→ Exercise prompt: When the line containing "You are a GUI" appears in the entries below, begin printing there and stop after the line containing "This screenshot has width=375, height=270."; print each of those lines exactly and no other line.

*** Opening Dataset content ***

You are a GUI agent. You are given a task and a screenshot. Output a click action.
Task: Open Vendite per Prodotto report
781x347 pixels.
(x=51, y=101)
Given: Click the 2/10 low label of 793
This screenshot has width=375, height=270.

*** Closing Dataset content ***
*** Opening Dataset content ***

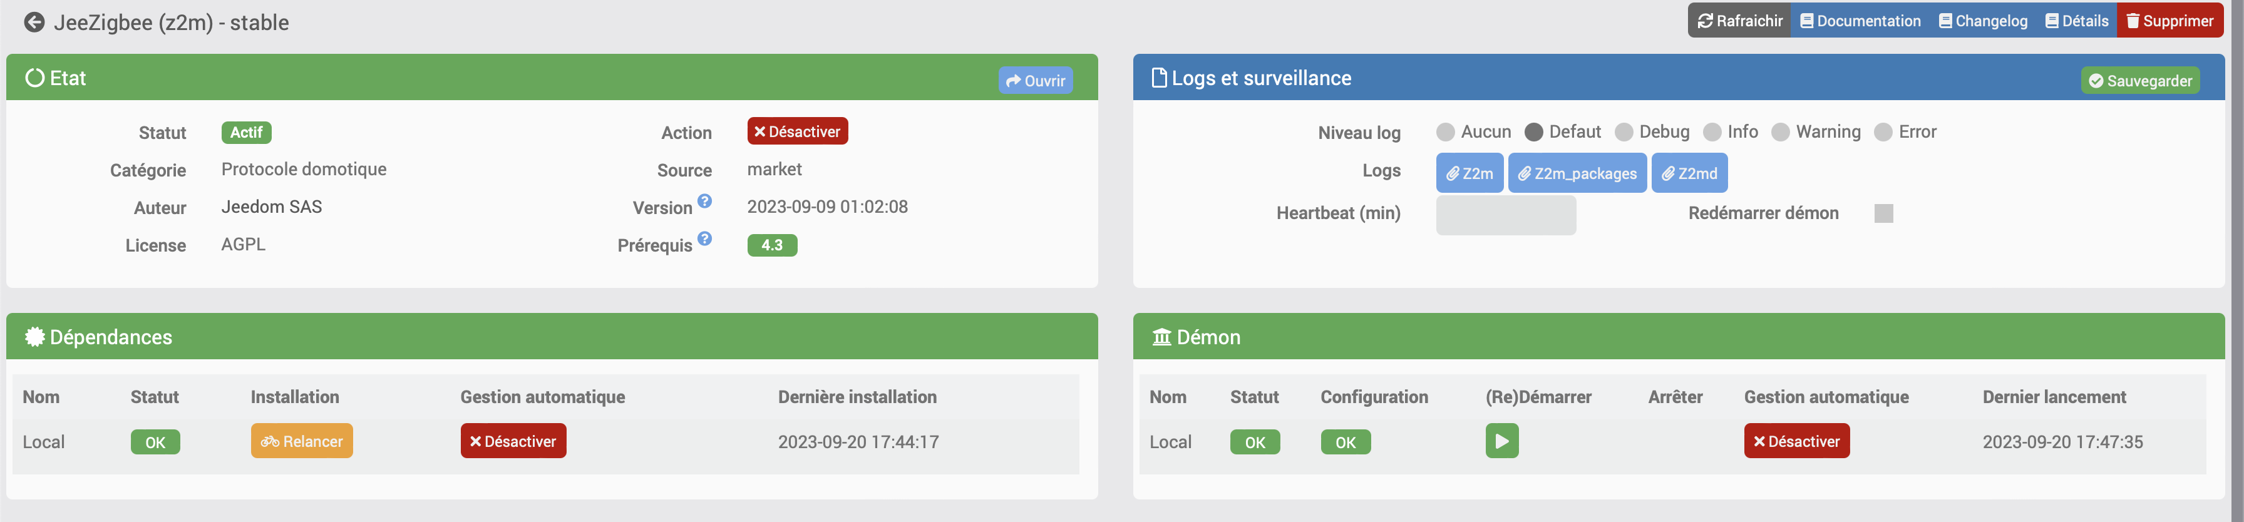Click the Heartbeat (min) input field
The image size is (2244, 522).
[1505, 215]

*** Closing Dataset content ***

→ Result for this exercise:
You are a GUI agent. You are given a task and a screenshot. Output a click action.
Task: Open Vendite per Prodotto report
781x347 pixels.
(x=51, y=101)
Given: Click the 2/10 low label of 793
This screenshot has width=375, height=270.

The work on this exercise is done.